Scrapbooking has been gaining traction with the wee ones over the past 18 months or so and New York-based toyco Toy Play is keen to scoop up the kids share of this US$2.6-billion industry. To that end, the company is introducing kid-oriented scrapbooks to its arts and crafts line and is actively scouting for properties to make a market splash.
‘We think this category is very stale,’ Jonathan Breiter, senior VP of Toy Play’s parentco The Betesh Group says. ‘We want to stir things up.’ And the company is taking this new tack by creating user-friendly all-in-one kits, jazzing up the packaging and stepping away from a standard stationery look.
For example, Toy Play’s first licensed offerings – the SpongeBob SquarePants and Dora the Explorer Scrapbucket Kits – come in half-gallon paint cans (US$12.99) and will hit retail this June. They each hold a mini scrapbook album, journal tags, printed photo corners, bamboo frames, printed and colored papers, stickers, glues and pens for kids ages four to eight.
The upcoming Nickelodeon line will also include a Travel Scrapbook Kit (US$4.99), so instead of contending with unwieldy scissors and tape in a car or on a plane, kids can easily handle the self-adhesive stickers and papers. On the higher end, there will be a Musical ScrapBook Album (US$19.99) that plays the property’s corresponding TV theme song when it’s opened up.

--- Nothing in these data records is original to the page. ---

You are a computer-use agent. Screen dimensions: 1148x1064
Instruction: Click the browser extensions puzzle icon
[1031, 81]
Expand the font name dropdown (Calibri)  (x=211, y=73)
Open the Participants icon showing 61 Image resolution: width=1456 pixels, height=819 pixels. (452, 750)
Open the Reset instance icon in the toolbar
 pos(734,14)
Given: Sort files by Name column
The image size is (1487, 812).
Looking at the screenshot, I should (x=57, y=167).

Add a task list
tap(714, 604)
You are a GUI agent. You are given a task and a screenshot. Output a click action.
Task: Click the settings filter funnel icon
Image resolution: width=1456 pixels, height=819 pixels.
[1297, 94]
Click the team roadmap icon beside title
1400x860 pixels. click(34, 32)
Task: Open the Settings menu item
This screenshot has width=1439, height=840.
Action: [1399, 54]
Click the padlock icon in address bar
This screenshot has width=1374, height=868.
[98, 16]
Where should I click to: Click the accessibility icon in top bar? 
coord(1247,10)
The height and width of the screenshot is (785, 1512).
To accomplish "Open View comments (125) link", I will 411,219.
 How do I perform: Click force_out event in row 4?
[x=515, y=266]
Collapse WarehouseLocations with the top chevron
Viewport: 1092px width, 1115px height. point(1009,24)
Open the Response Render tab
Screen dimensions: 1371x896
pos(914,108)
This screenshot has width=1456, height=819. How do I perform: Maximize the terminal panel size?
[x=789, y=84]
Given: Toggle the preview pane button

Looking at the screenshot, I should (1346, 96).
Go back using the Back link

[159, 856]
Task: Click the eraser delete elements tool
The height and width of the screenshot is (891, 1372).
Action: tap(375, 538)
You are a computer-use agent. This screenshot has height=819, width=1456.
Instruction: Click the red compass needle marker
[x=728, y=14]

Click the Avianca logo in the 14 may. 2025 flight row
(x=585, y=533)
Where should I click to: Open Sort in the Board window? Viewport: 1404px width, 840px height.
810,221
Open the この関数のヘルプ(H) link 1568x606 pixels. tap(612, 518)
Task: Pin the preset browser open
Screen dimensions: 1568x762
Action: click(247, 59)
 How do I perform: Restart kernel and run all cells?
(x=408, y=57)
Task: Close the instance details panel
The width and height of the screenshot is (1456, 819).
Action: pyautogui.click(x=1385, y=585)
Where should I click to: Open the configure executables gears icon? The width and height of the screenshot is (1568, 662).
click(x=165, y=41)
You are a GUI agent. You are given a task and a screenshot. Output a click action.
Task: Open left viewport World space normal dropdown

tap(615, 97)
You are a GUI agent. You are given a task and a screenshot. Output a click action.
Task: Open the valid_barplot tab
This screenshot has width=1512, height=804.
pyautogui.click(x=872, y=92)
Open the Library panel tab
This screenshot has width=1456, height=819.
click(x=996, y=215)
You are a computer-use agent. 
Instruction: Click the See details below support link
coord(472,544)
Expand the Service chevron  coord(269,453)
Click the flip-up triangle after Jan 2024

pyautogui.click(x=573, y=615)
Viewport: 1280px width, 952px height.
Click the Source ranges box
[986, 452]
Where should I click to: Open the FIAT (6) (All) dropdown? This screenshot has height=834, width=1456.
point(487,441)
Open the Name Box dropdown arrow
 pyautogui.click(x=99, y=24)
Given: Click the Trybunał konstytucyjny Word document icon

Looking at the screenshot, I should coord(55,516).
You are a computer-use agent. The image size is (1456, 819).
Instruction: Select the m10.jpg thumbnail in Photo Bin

Given the extensive marketing and PR support larger licensors bring to the table, Breiter is eager to add more big media properties for the preschool and six-to-11 set. He wants to find at least three more licenses to beef up the line over the next 12 months. And to help drive growth at retail for the new scrapbooks, Toy Play has hired former Rose Art Industries executive Michael Lugo as its VP of sales to cover the North and Central American markets.